Do this:
Count the lines of the listing below that contain the string "should", treating uppercase and lowercase as different, and reply with that number alone.

Data rows:
☆ ☆ ☆ ☆ ☆ ☆ ☆

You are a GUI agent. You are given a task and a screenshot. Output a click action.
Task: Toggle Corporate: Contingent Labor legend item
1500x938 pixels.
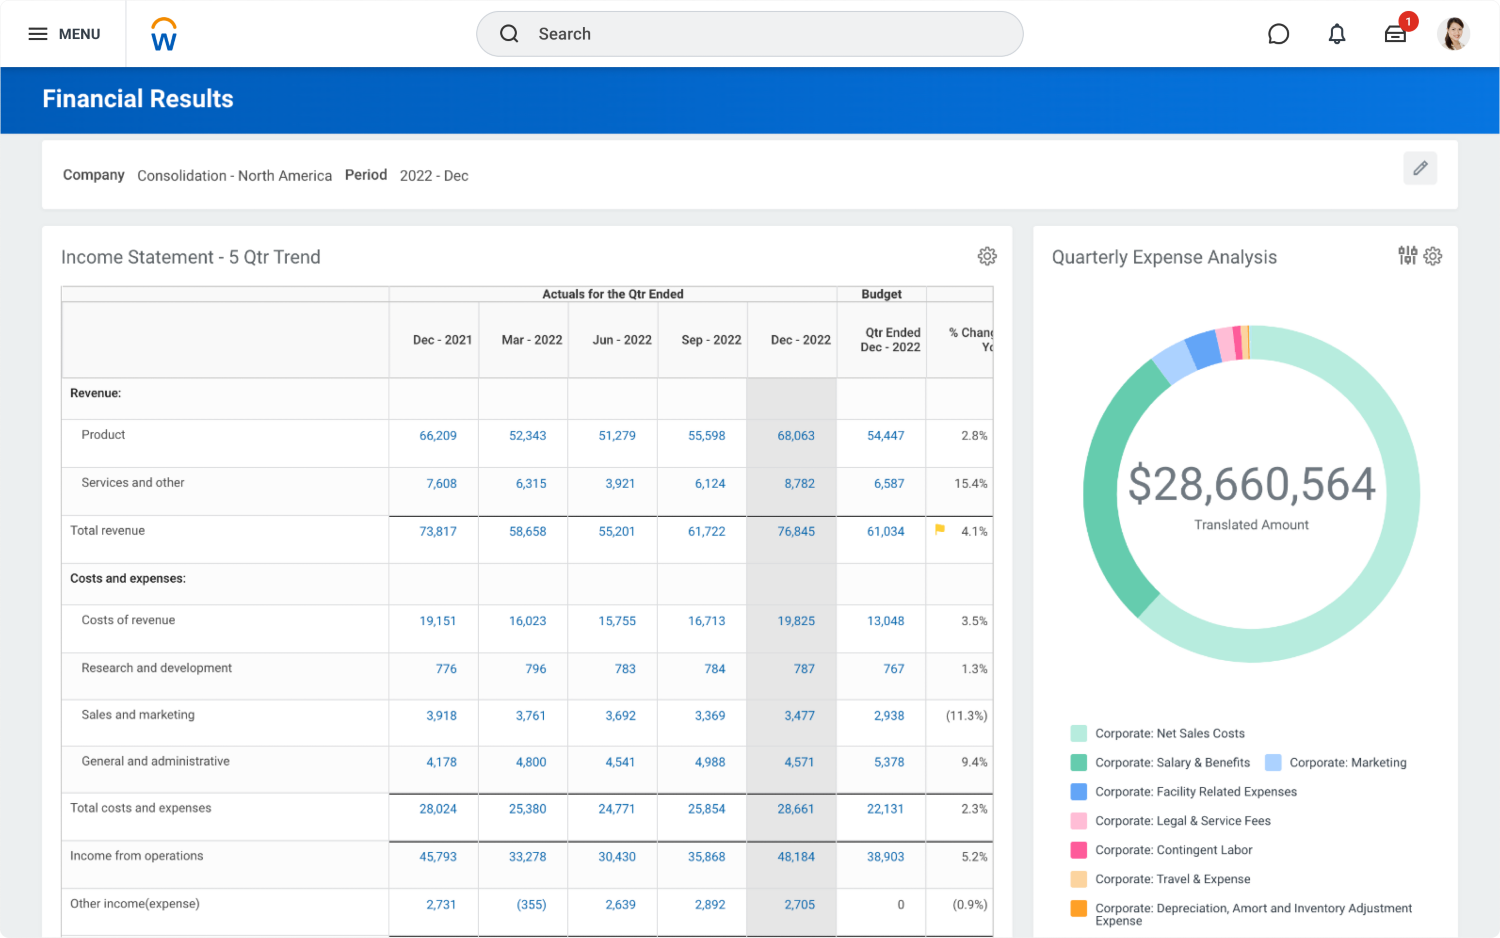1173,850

☆ ☆ ☆ ☆ ☆ ☆ ☆

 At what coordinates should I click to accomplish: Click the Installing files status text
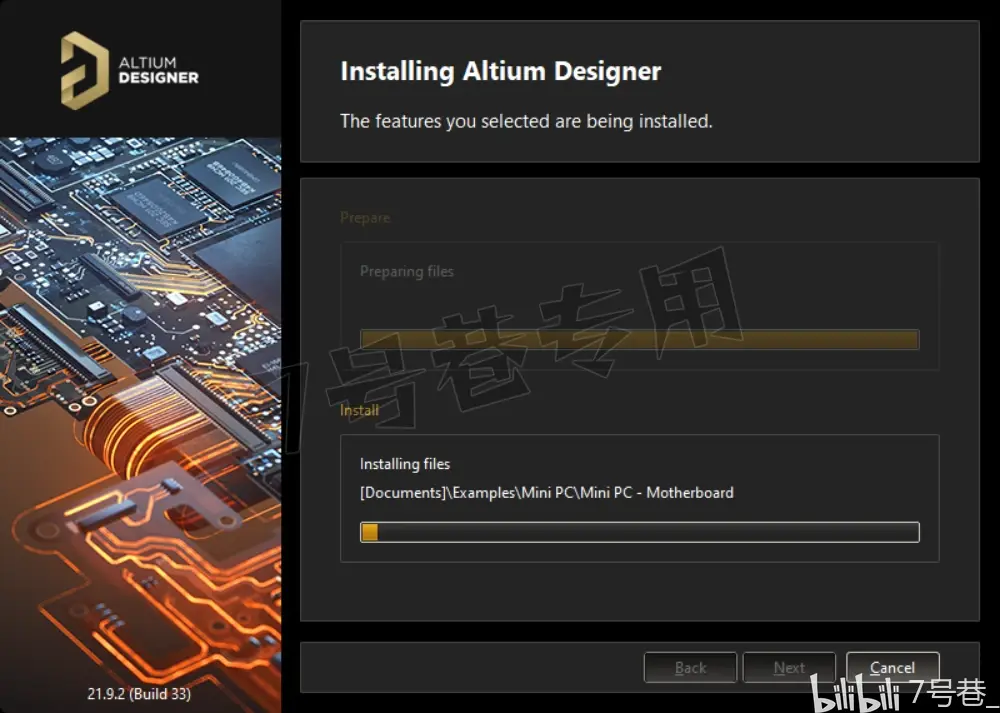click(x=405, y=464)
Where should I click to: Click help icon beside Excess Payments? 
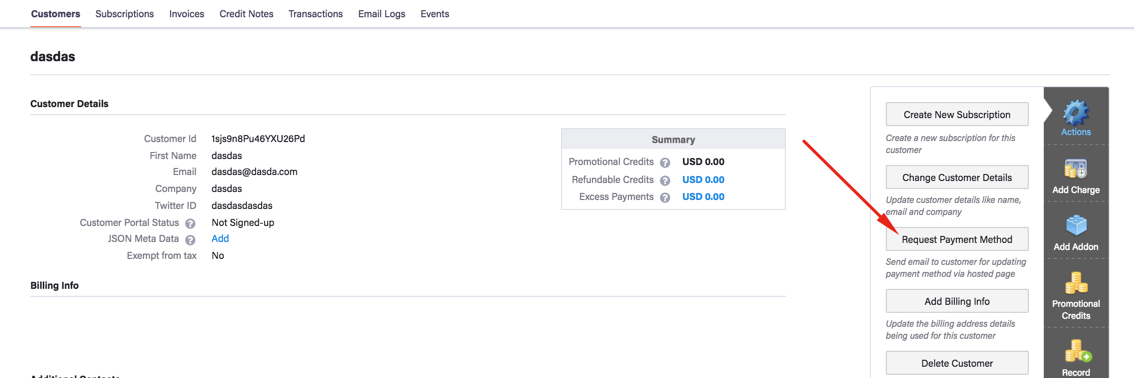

☆ ☆ ☆ ☆ ☆ ☆ ☆

Solution for this task:
2